* RECORD EXCERPTS *
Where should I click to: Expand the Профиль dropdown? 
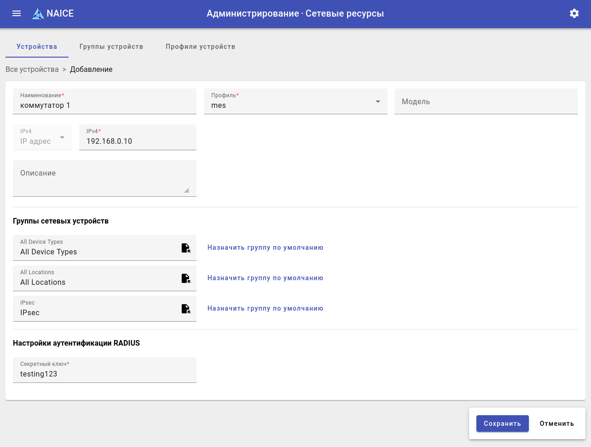[x=377, y=101]
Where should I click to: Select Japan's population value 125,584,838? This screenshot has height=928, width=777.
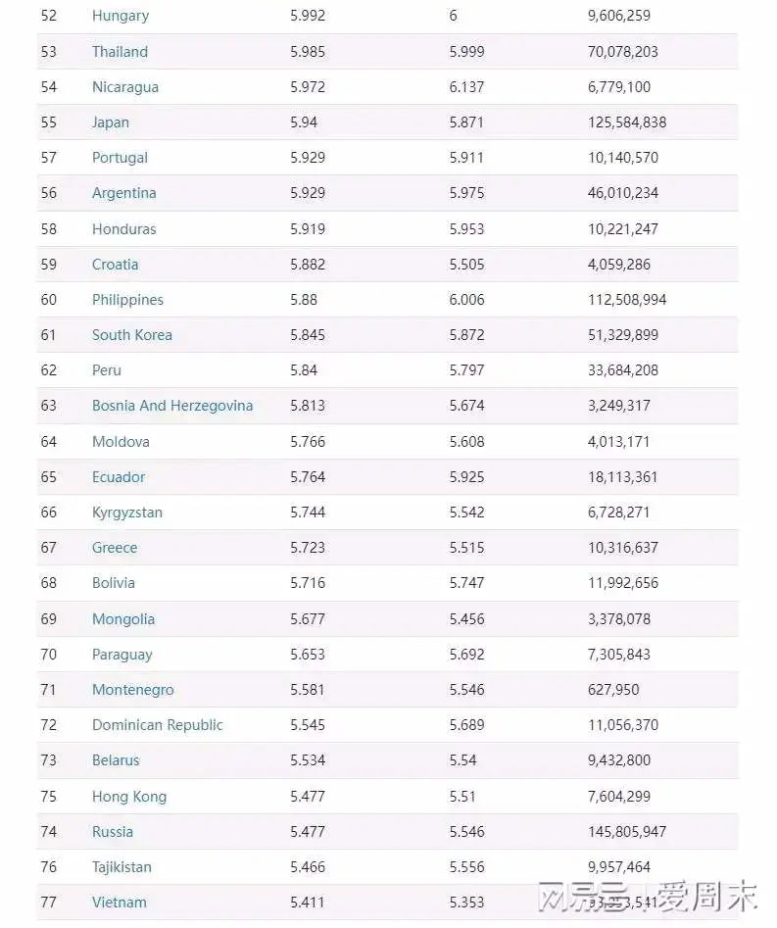coord(627,122)
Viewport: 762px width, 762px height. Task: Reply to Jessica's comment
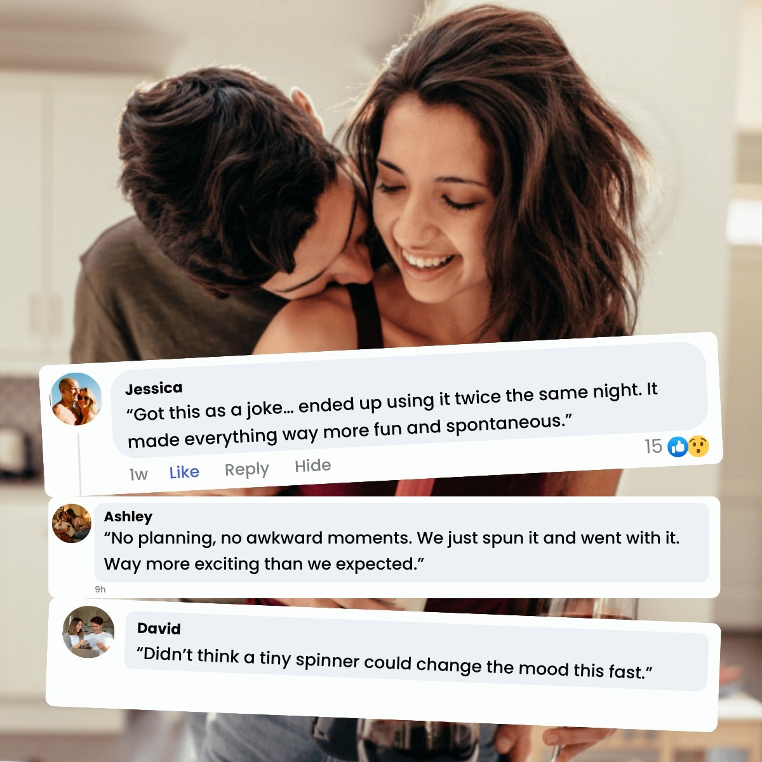coord(247,469)
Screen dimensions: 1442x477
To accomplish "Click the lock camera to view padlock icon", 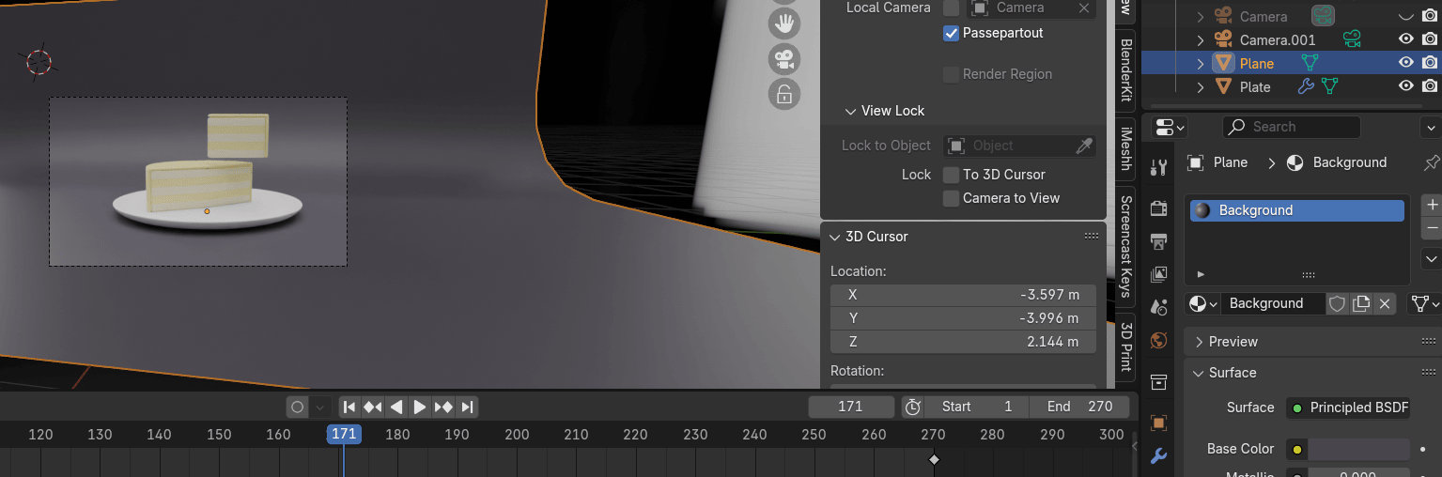I will tap(783, 94).

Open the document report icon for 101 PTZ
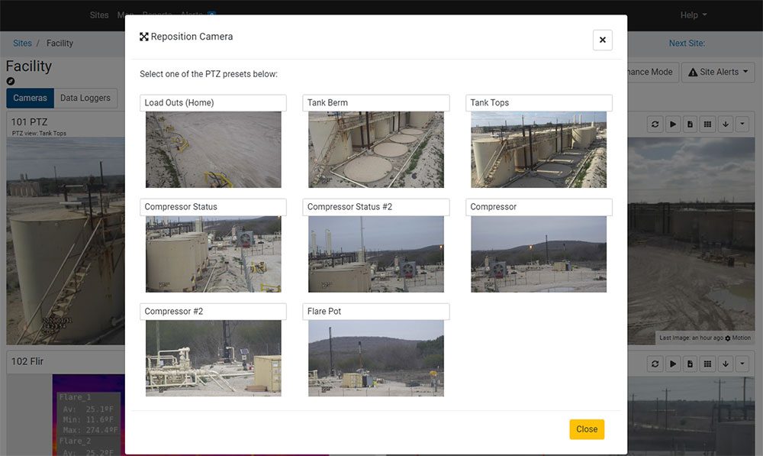pos(690,124)
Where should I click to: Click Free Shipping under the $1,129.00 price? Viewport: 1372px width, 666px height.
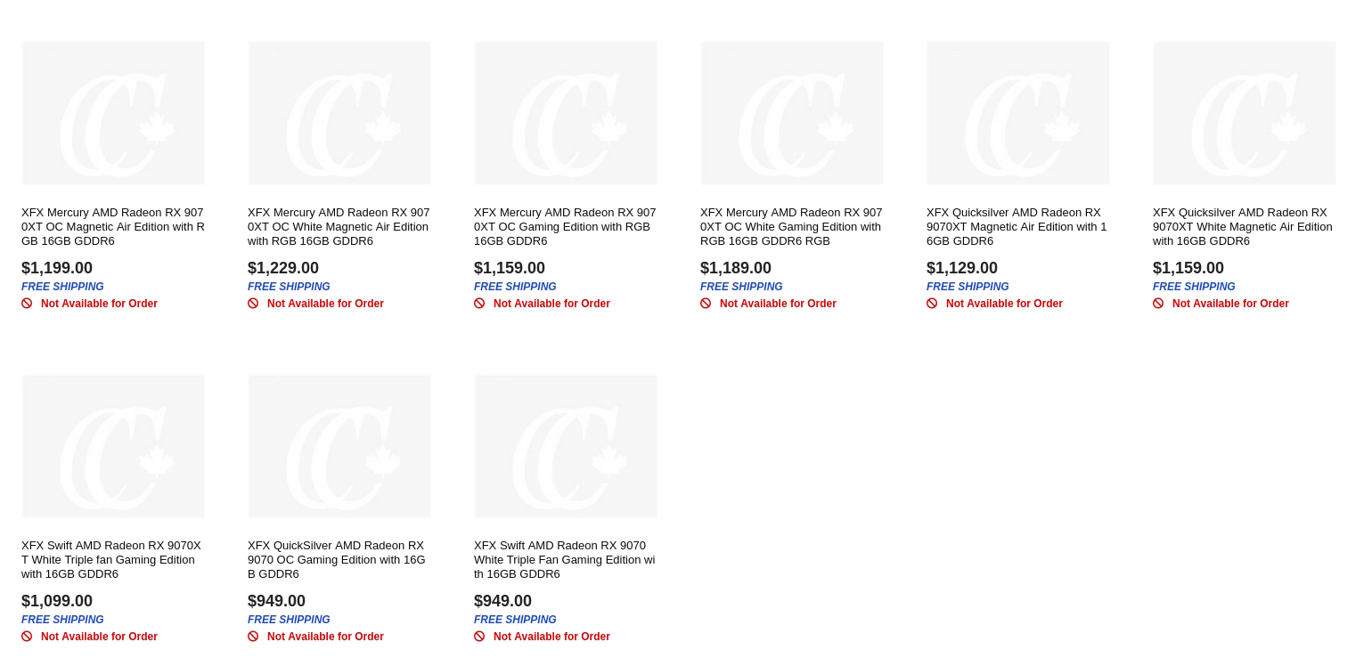[968, 287]
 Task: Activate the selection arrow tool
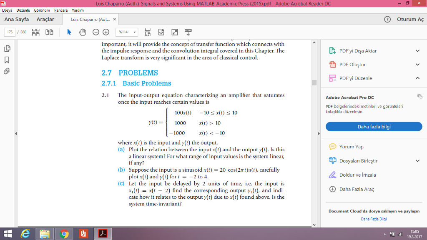pyautogui.click(x=70, y=32)
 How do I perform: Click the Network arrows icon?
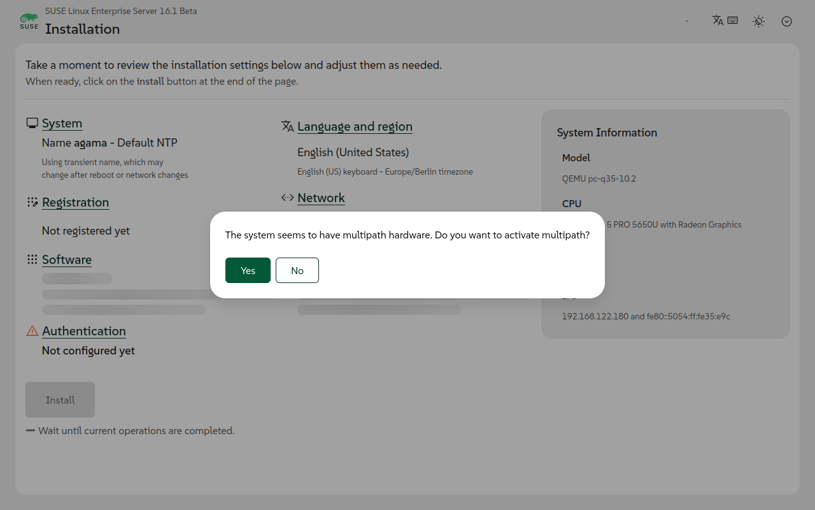[287, 198]
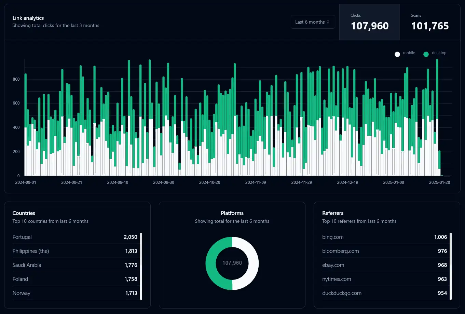Viewport: 465px width, 314px height.
Task: Click the Referrers panel scrollbar
Action: coord(450,265)
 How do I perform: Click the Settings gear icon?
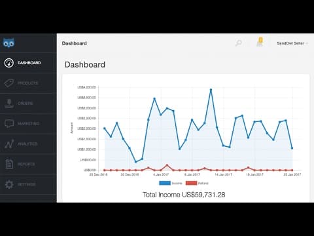pos(9,184)
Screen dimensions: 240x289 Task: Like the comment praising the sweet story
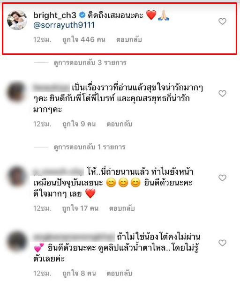[x=222, y=94]
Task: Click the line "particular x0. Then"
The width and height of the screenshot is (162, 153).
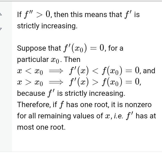Action: 49,60
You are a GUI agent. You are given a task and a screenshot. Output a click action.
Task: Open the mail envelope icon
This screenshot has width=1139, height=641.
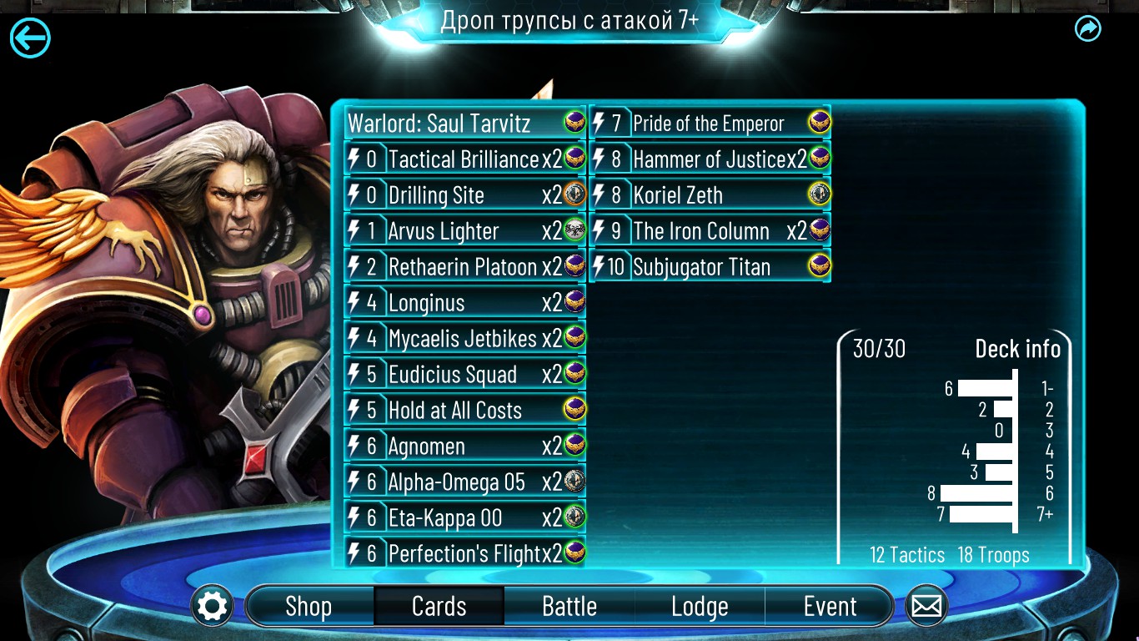[x=926, y=606]
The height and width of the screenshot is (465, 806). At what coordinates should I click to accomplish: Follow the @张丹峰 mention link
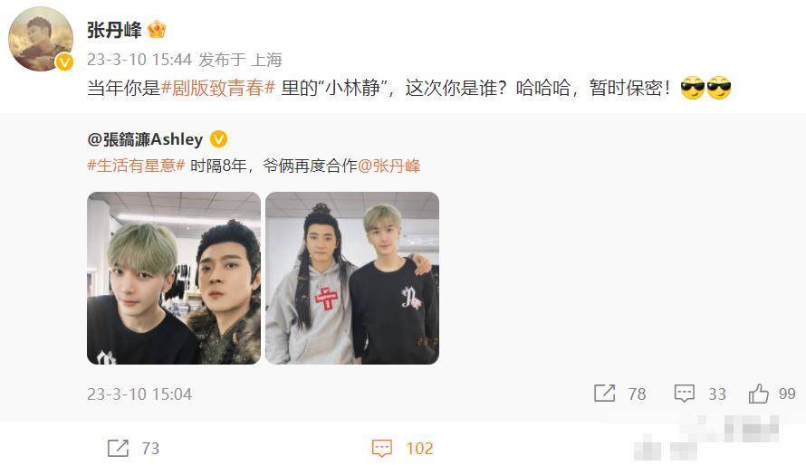(389, 166)
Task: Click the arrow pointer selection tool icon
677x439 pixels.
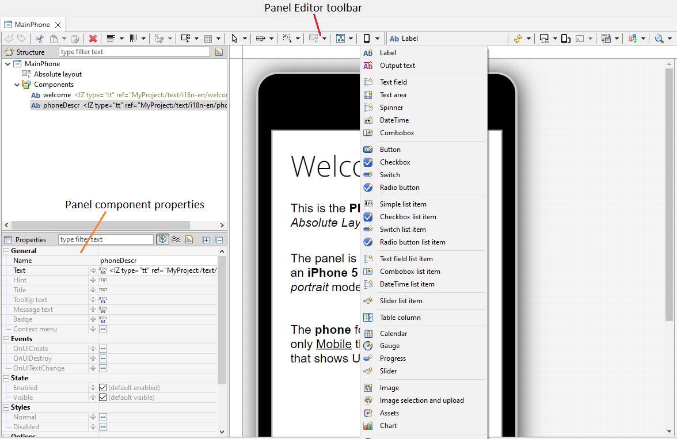Action: tap(234, 39)
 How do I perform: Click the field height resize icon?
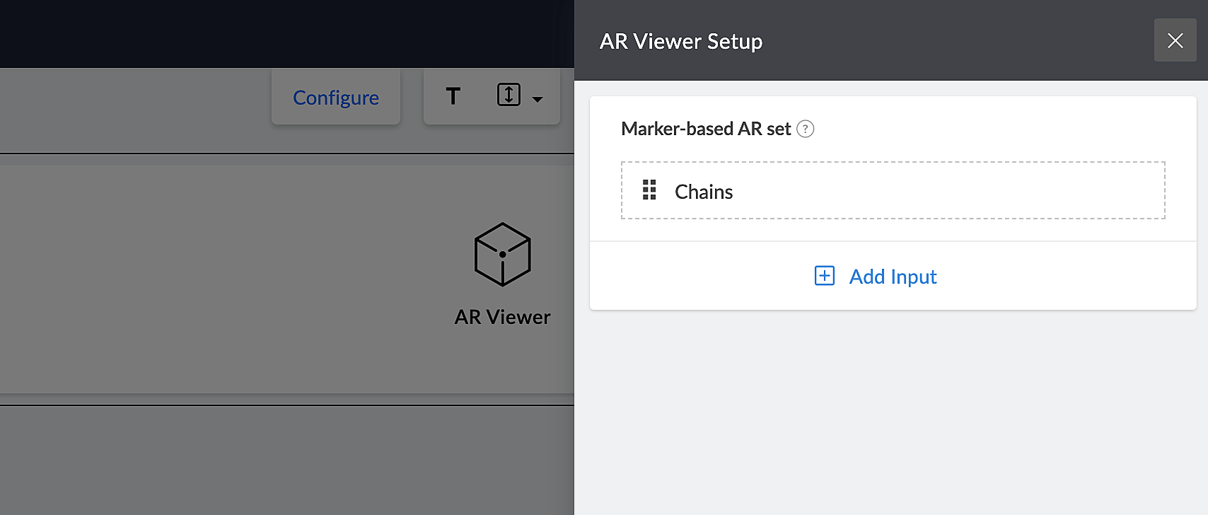coord(509,95)

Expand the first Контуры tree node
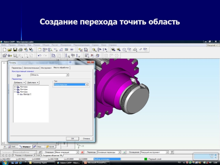click(15, 87)
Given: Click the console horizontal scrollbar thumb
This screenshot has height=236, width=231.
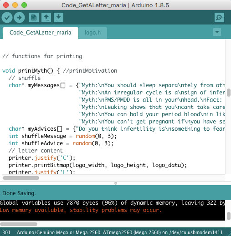Looking at the screenshot, I should [x=19, y=224].
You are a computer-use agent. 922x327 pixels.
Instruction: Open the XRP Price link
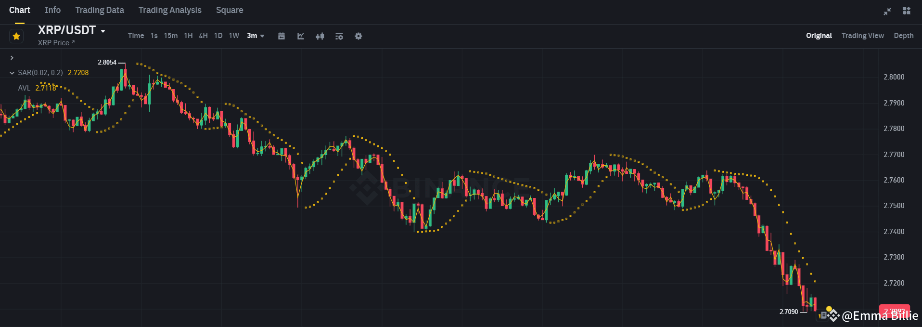tap(56, 42)
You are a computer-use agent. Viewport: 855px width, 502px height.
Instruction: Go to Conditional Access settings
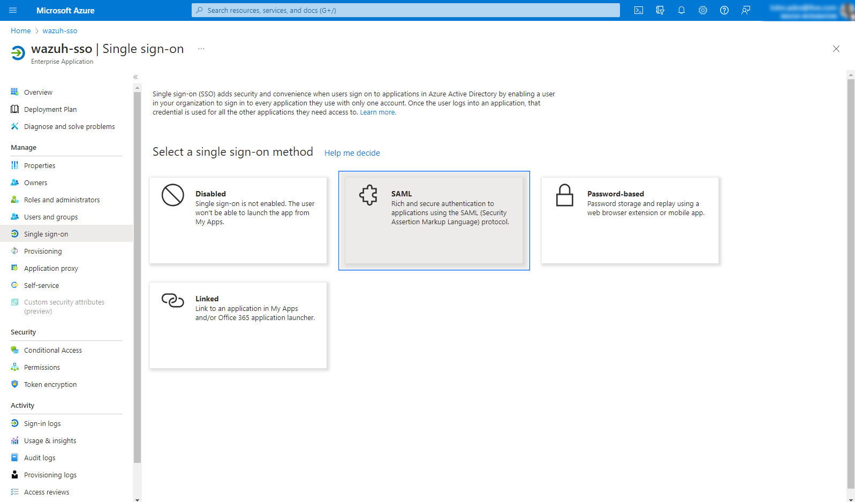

* WHAT TO PRODUCE *
Go through the entries and copy every line that has "computer".

* WRITTEN SOLUTION *
You are a computer-use agent. 922x327 pixels.
You are a computer-use agent. Viewport: 855px width, 502px height.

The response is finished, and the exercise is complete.